Supporters, worried about wariness in Lansing, emphasize jobs, economic impact
Nathan Hurst / The Detroit News
While the public debate has quieted, backers of Michigan's fledgling film industry continue lobbying Lansing lawmakers to retain special tax incentives intended to lure them to the state.
Producers, directors and other industry leaders have met with politicians in recent weeks, making their case to keep the tax breaks.
While they say there's wiggle room in the percentage offered to qualifying productions and firms, the industry representatives say it's imperative to maintain Michigan's claim to the nation's most aggressive tax incentive program for filmmakers.
"This is a situation in which the future of our economy, and the budding of a valuable industry for Michigan workers, is at stake," said Jeffrey Spilman, a partner at Ferndale-based S3 Entertainment Group, a company that helps coordinate productions in Michigan.
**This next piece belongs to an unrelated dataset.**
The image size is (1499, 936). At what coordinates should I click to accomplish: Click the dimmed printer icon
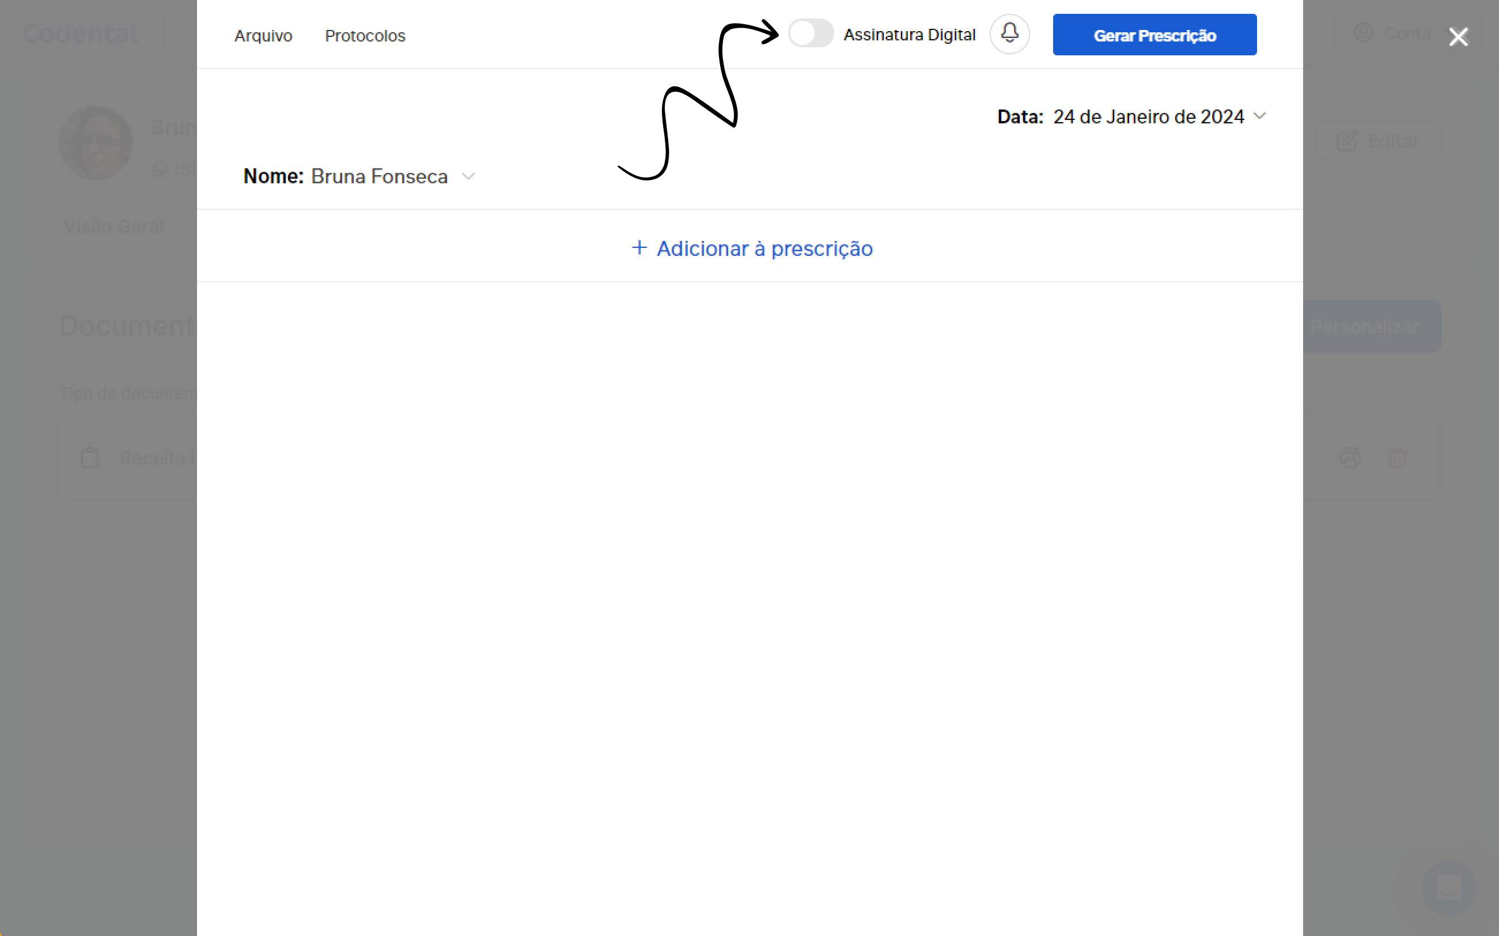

"Besides employing talent, production crews and people directly involved with filming, Michigan businesses such as hotels, restaurants and dry cleaners are all reaping the benefits of an increased customer base. The reach of the film incentives extends far beyond film itself."
Spilman and producers of "The Wannabes," a television show slated for syndication next year, met with lawmakers last week to discuss how the incentives are helping to bring steady business to Michigan.
Some fiscal conservatives said the financially strapped state can't afford the program, which offers a refundable tax credit of between 30 and 42 percent for in-state costs for qualifying productions.
Backers succeeded in convincing legislators that Michigan's tax incentives, the nation's most aggressive, hadn't had enough time to encourage industry developers to build essential infrastructure projects.
Revisions under consideration include a reduction in the rebate percentage for qualifying productions, and an increase in the amount given to infrastructure projects such as studios and post-production facilities. A 25 percent incentive is offered to such projects under the current package.
Michigan Film Office spokesman Ken Droz said nearly 50 projects have received a green light this year, spending about $216 million.